CATANZARO – È stata disposta la custodia cautelare in carcere nei confronti del catanzarese di diciassette anni di etnia rom accusato di concorso nell’omicidio aggravato di Massimiliano Citriniti, studente universitario di ventiquattro anni ucciso con una coltellata al cuore domenica pomeriggio, nel posteggio del centro commerciale "Le Fornaci".
Lo ha deciso il giudice per le indagini preliminari del tribunale per i minorenni di Catanzaro, Teresa Chiodo, che ha convalidato il fermo del giovane, emesso nelle prime ore di lunedì dal procuratore Beniamino Calabrese, sulla scorta del materiale di indagine raccolto nel corso della notte dalla Polizia. Il minorenne, che è difeso dall’avvocato Gregorio Viscomi, si è avvalso della facoltà di non rispondere alle domande del giudice, né ha rilasciato dichiarazioni spontanee in merito all’accaduto.
Nella notte fra domenica e lunedì, sentito dai poliziotti, il diciassettenne aveva spiegato che fra lui e la vittima, il pomeriggio precedente attorno alle 19, all’interno del centro commerciale c’era stato uno screzio per via di uno scherzo di carnevale che Citriniti gli aveva fatto, spruzzandogli in faccia della schiuma da una bomboletta.

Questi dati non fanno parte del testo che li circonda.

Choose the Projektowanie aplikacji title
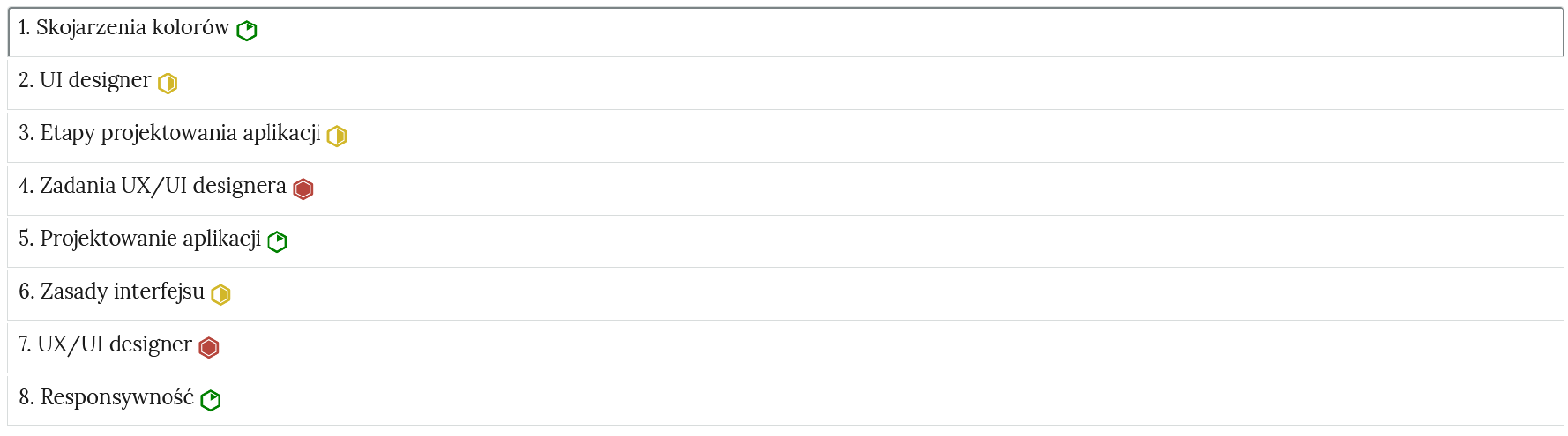Screen dimensions: 1568x436 [x=150, y=239]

L’indagato, però, aveva detto di non sapere nulla della morte della vittima, nonostante la lite fosse ripresa più tardi, all’esterno de "Le Fornaci".
Ed anche al rom catanzarese di 23 anni Gianluca Passalacqua, come è accaduto a suo cognato diciassettenne, è stato sottoposto alla custodia cautelare in carcere. L’indagato ha negato di avere qualunque responsabilità nella morte di Citriniti, e di aver già trovato una lite in atto quando è giunto sul luogo teatro dei fatti.
Più che ad una lite pensano invece ad una rissa vera e propria i poliziotti, i quali proseguono le indagini per ricostruire l’accaduto ed identificare i presenti allo scontro che, a quanto sospettano gli inquirenti, potrebbero essere stati ben di più dei due cognati e la vittima.
Intanto, i difensori degli indagati (Gregorio Viscomi per il minore e Nerina Chimirri per il ventitreenne) si preparano a studiare le carte per valutare se fare ricorso al tribunale del riesame contro le misure cautelari imposte ai rispettivi assistiti.
"Vendetta, vendetta". Sono stati in tanti a urlare così a conclusione dei funerali di Massimiliano Citriniti, celebrati a Catanzaro lido. C’era tantissima gente alle esequie del giovane, molto conosciuto nel quartiere, che si sono svolte in un clima carico di tensione segnato dal dolore dei genitori del ragazzo, della sorella, del fratello e dalle scene di disperazione dei parenti.
"La vendetta e la rabbia – ha detto il parroco della chiesa di Santa Maria di Porto Salvo, don Alessandro nell’omelia – non devono prevalere". Un appello che il sacerdote ha ripetuto più volte, con forza, invitando alla riflessione e alla preghiera. Ma nonostante l’invito del prete, all’uscita del feretro molti hanno incitato alla vendetta.
Il feretro, che era stato portato a spalla dagli amici che reggevano anche una sua maxifoto, è giunto nella chiesa dall’abitazione della famiglia dopo un tragitto di quasi tre chilometri. Alle esequie erano presenti il Comune di Catanzaro e l’Università della Calabria, dove il giovane era iscritto.